What Are You Doing With Your Hours?
“We takin’ shots right now..this is the life that we chose”
For about two weeks now I’ve been using my calendar as a to-do list. I add in my tasks, estimate how long I think the task will take, and then add a “DONE” to it once it’s finished. The practice led to a huge realization — I am the owner of so many hours in a day, why haven’t I been more protective of them?
Each hour in some small or big way contributes to the life that I want and I’ve been so careless. I spent too many minutes thinking about what other people thought of my personal life decisions. I squandered too many of my hours worrying about what it would say of me to show up in my feels and not enough hours congratulating myself for even having feelings.
My legs were propped up on the seat in front of me in the back of the bus and I reminded myself that this was what taking a step back from my life felt like. I took the bus when I could have taken the train. I turned on “Do Not Disturb” on my phone and only answered texts in quick spurts when I felt like it. I was unavailable to everyone because I needed to figure out what it meant to be available to myself again.
We have such a problem with being protective of our time and the energies we let into our lives, even though those actions are the difference makers in whether we make it through the harder seasons alive.

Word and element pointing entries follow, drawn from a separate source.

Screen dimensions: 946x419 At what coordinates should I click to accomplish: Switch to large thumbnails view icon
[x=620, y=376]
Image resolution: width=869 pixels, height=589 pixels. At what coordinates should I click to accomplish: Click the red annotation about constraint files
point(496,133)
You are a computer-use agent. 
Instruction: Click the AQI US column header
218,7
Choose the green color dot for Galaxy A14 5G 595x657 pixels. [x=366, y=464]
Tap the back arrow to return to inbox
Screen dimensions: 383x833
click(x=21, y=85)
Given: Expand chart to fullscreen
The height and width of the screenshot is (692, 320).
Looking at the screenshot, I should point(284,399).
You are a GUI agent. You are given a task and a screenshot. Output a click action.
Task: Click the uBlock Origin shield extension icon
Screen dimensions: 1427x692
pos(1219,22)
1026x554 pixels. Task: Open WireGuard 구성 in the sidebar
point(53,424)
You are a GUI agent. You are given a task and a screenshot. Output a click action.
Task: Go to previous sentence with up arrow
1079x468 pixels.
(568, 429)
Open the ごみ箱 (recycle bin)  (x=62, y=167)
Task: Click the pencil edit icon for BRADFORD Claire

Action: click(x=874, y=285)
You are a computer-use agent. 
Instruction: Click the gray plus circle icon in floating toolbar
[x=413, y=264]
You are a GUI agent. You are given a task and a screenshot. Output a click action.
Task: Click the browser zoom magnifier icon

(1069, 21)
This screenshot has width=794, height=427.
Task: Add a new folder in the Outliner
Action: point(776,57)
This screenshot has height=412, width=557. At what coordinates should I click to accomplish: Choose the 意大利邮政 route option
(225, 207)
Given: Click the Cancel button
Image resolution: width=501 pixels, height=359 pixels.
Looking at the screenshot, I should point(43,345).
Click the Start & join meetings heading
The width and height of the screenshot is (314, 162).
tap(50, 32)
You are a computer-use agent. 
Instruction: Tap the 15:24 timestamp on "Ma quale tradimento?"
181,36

I’ve spent the last 119 days investing in friendships and relationships that make sense to the person I am right now.
Not the person I was. Not the person others want me to be. The only people in my life right now accept that growth is inevitable and worthy of being encouraged and celebrated.
Bravery shows up if we give it space to, pour it a cup of orange juice, and let it change our lives. Lately there’s always a gallon of oj in the fridge. Sometimes, it’s mixed with champagne and a straw bought at Target because that’s what someone who grew up fearing she would continue the cycle of alcohol abuse can do when she’s grounded in herself, free, and surrounded by friends who are sisters and won’t let her fall.
I don’t have everything figured out, but I figured out I’m the owner of my hours and of where they go and that feels like more than enough right now. I got off the bus when it felt right, treated myself to a few new outfits, and then walked.
I know how to write from places of pain, but that’s not all I am, it’s never been. I just know that place well and know that somehow writing about it makes me, and hopefully someone else, feel less alone. I’m a newbie though, when it comes to writing from a place of trusting myself and the process I’m in as deeply as I can now.
Welcome to the next chapter of my life.
I’m looking forward to the stories we’ll write together.